• **TASK ITEM**
The required result is every line of the records that includes "agent".

Records contained in a dataset:
########################################

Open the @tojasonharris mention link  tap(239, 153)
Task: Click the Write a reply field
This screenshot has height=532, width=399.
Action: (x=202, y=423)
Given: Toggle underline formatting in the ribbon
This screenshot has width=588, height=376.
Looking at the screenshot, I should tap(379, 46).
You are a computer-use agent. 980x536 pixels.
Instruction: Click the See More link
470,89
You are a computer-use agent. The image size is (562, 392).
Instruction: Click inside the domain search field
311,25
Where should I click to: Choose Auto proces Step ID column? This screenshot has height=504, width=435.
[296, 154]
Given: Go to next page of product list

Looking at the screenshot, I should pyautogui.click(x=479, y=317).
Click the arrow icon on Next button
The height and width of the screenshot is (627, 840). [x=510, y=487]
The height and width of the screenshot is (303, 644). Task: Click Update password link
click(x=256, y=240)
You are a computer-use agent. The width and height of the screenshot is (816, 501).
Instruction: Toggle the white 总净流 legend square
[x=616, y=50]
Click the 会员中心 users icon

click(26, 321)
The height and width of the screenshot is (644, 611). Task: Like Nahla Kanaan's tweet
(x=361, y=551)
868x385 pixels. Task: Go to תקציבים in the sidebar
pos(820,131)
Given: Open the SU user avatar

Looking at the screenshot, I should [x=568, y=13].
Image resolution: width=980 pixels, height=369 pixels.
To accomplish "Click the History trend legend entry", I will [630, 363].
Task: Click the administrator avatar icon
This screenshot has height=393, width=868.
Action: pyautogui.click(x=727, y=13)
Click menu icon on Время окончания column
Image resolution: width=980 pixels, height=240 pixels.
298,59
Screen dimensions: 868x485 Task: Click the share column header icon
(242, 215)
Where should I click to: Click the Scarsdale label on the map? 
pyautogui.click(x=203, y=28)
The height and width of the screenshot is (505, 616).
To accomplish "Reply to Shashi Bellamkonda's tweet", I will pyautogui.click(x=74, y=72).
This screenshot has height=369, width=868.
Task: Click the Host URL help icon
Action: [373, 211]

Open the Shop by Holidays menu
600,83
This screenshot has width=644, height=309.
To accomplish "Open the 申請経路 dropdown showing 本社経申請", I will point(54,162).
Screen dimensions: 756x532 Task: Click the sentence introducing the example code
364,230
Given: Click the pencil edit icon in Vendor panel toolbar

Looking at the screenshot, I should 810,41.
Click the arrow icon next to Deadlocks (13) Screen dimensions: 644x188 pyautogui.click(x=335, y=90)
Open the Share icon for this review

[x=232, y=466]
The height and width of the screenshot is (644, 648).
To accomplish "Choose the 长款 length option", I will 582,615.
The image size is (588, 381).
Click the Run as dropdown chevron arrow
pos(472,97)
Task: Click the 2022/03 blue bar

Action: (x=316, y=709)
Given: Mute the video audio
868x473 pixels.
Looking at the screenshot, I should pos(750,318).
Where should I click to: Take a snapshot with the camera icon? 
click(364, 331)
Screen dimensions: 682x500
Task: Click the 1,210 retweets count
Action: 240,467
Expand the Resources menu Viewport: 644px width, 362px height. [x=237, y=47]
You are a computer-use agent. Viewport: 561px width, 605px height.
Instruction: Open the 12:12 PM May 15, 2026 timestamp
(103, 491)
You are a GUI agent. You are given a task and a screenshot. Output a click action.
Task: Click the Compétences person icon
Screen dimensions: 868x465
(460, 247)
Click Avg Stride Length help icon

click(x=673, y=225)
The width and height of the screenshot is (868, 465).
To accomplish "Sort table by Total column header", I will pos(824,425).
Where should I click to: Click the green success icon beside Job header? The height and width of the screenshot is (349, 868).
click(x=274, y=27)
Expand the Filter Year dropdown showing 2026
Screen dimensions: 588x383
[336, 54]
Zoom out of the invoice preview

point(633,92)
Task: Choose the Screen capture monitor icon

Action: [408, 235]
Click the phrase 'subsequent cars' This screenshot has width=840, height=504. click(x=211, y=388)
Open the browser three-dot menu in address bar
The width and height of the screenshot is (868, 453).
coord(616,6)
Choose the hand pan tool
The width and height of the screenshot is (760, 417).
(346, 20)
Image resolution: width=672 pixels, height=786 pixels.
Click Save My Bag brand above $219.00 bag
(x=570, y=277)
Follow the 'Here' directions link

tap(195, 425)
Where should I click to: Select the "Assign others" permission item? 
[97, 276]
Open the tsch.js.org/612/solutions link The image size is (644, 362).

########################################

• **EXERCISE ANSWER**
You are a computer-use agent. 980x536 pixels.
You are a computer-use agent. The image size is (562, 392).
You are a computer-use agent. The width and height of the screenshot is (816, 501).
You are a computer-use agent. Viewport: 561px width, 605px height.
You are a GUI agent. You are given a task and a screenshot. Output a click action.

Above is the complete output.